> DATA SECTION:
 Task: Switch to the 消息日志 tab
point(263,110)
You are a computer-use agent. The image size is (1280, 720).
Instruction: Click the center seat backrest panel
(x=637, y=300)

> REQUIRED WORK: Whatever appears in the listing above, write it down again exactly.

> EXERCISE RESPONSE:
 Task: Switch to the 消息日志 tab
point(263,110)
You are a computer-use agent. The image size is (1280, 720).
Instruction: Click the center seat backrest panel
(x=637, y=300)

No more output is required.